"This award is funded under the American Recovery and Reinvestment Act of 2009 (Public Law 111-5)."
Mainstream computing - on the desktop, in the datacenter, and in embedded devices - is undergoing an unprecedented shift toward parallelism as manufacturers adopt multi-core architectures. Conventional multi-core processors have very inefficient communication, synchronization, and locality-management mechanisms causing them to scale poorly on hard problems and to be difficult to program. The research proposes to develop a set of efficient mechanisms - hardware APIs and supporting microarchitecture - for communication, synchronization, and locality management. Specifically, the project proposes to develop an agile memory hierarchy, register-based communication and synchronization, and fast active messages. By reducing communication and synchronization overhead by orders of magnitude, it is possible to substantially improve the efficiency, programmability, and scalability of multi-core processors.

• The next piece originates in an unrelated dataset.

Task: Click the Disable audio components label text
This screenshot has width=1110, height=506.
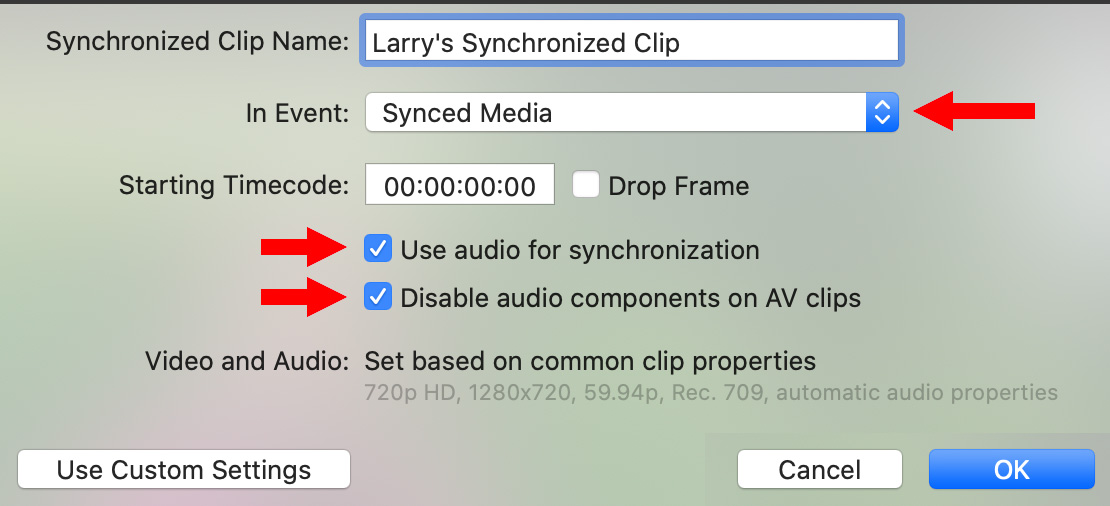Action: click(x=631, y=299)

Overall, the mechanisms will free programmers from the incidental constraints imposed by conventional multi-core architectures - allowing them to concentrate instead on the fundamental issues of parallelism, locality, and load balance.
The proposed work is expected to have an immense impact on future architecture and programming systems for multi-core processors. By reducing communication and synchronization overheads, the mechanisms will enable many applications that are not embarrassingly parallel to benefit from multi-core architectures. The work is likely to enable a new generation of multi-core programming systems. The educational plan includes to integrate the results of this research into graduate and undergraduate courses at Stanford University.